Jackson Hole, in partenza oggi 24 agosto, vedrà l’attenzione dei mercati particolarmente concentrata sui possibili segnali da Mario Draghi in merito alla futura normalizzazione della politica monetaria della Bce. Come avevamo già ricordato, la Banca centrale europea si appresta a ridurre il volume dei suoi acquisti di asset in un contesto economico incerto: se da un lato l’economia appare in ripresa, dall’altro l’inflazione è in fase di rallentamento, in un territorio al di sotto dei target.
Le previsioni di Francoforte indicano che il livello generale dei prezzi salirà dell’1,5% nel 2017, dell’1,3% nel 2018 e dell’1,6% nel 2019, stime peraltro riviste al ribasso rispetto a quanto calcolato lo scorso marzo (rispettivamente 1,7%; 1,6%; 1,7%). L’inflazione (Hicp) dell’area euro, dopo aver toccato il 2% a febbraio (latitava dal gennaio 2013) è tornata a scendere all’1,3% di luglio.

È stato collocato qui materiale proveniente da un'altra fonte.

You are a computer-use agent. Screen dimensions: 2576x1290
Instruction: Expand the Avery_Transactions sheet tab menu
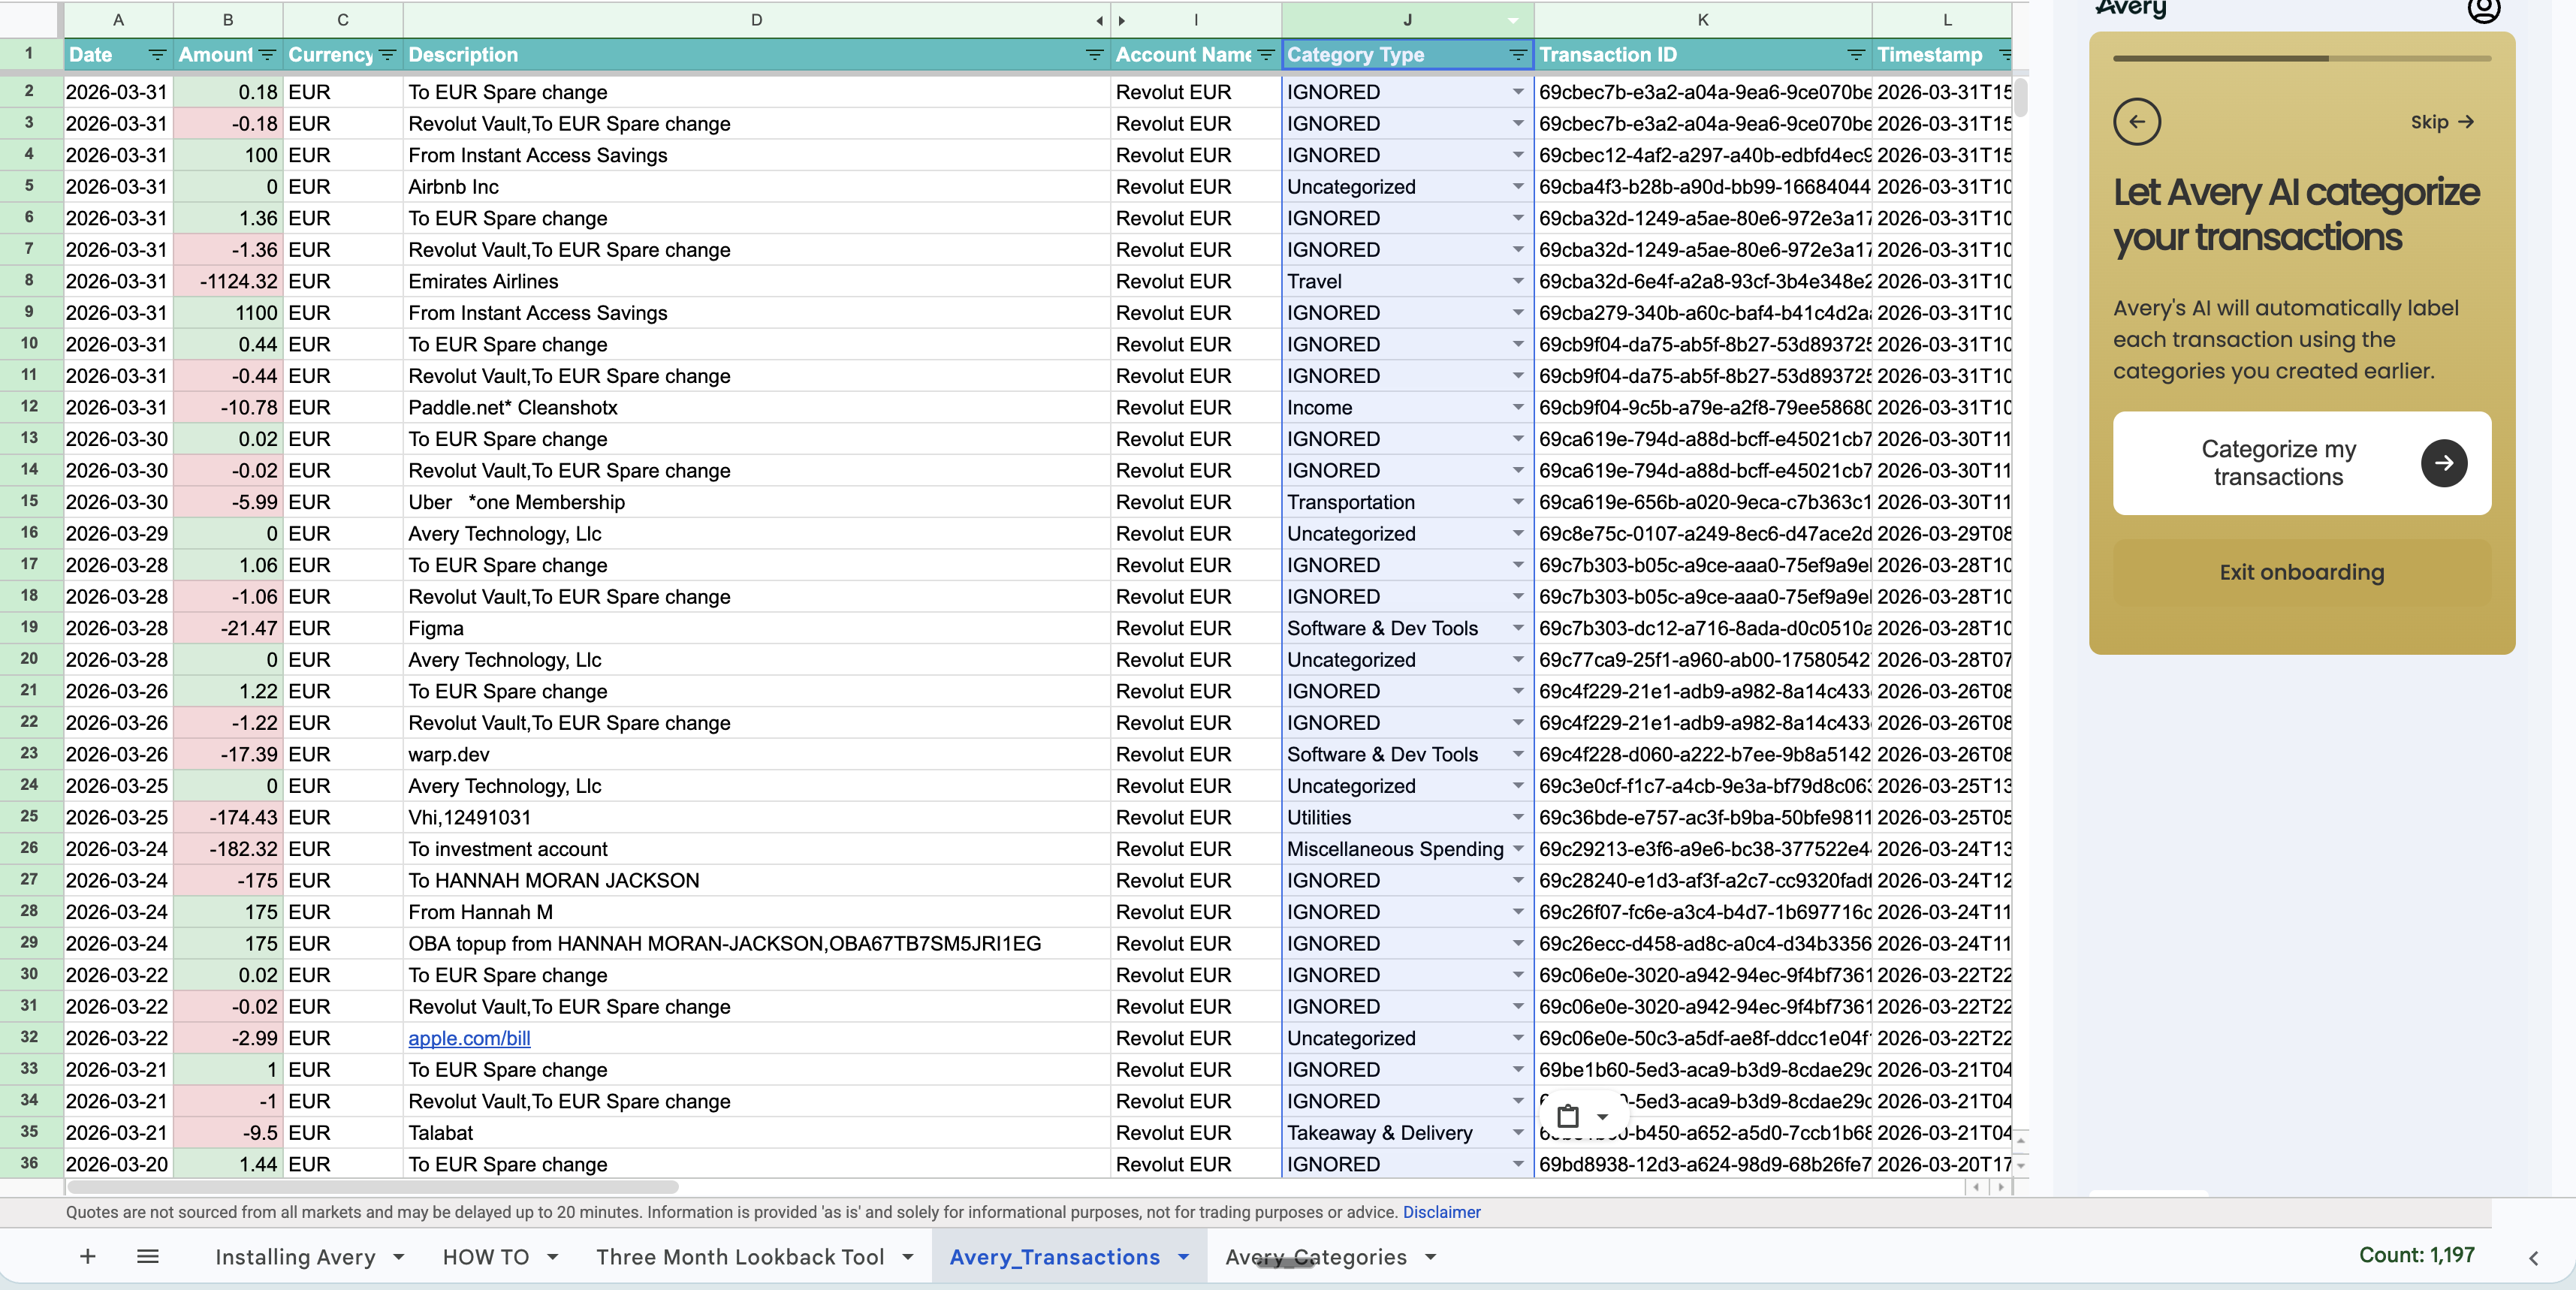1183,1257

Eppure, la disoccupazione è diminuita: secondo la logica economica tradizionale espressa dalla curva di Phillips, i prezzi dovrebbero andare nella direzione opposta, alimentando l’inflazione per via dell’aumento del potere d’acquisto. Come evidenziato dai verbali della Bce di luglio, il consiglio direttivo ha dibattuto a lungo sulle cause di “morte” della curva di Phillips, quella che descrive la relazione inversa fra livello dei prezzi e tasso di disoccupazione. Entrambi i fattori sono importanti per determinare la politica monetaria.
La scomparsa della curva di Phillips, si ipotizza nell minute Bce, sarebbero dovute a “cambiamenti nei mercati del lavoro, dei contratti di lavoro e dei processi di determinazione dei salari, che hanno beneficiato delle riforme introdotte negli anni precedenti, le quali possono implicare una rottura strutturale della curva di Phillips”. Secondo quest’interpretazione, la moderazione dei salari, avendo ridotto le capacità di spesa di chi ha un lavoro, riduce l’effetto inflazionistico “naturale” che deriva dall’aumento della popolazione che percepisce un salario.
“La proliferazione di contratti di lavoro a basso stipendio, irregolari e poco stabili implicano che le pressioni del salario e il potere d’acquisto sono inibite anche quando la disoccupazione scende”, ha affermato l’economista di Positive Money, Edward Smythe a Cnbc.
Al di là delle conseguenze sociali di questa evoluzione, anche la stessa politica monetaria si trova di fronte a uno scenario inedito: da un lato è motivata a normalizzare la politica monetaria espansiva, che rischia di gonfiare bolle e riduce lo spazio d’intervento per le future crisi, dall’altro l’inflazione rischia di dirigersi nuovamente verso il basso, strutturalmente sotto gli obiettivi.
Jackson Hole potrebbe dunque essere l’occasione per comprendere come i banchieri centrali (e in particolare Mario Draghi), date queste premesse, intendano muoversi in futuro.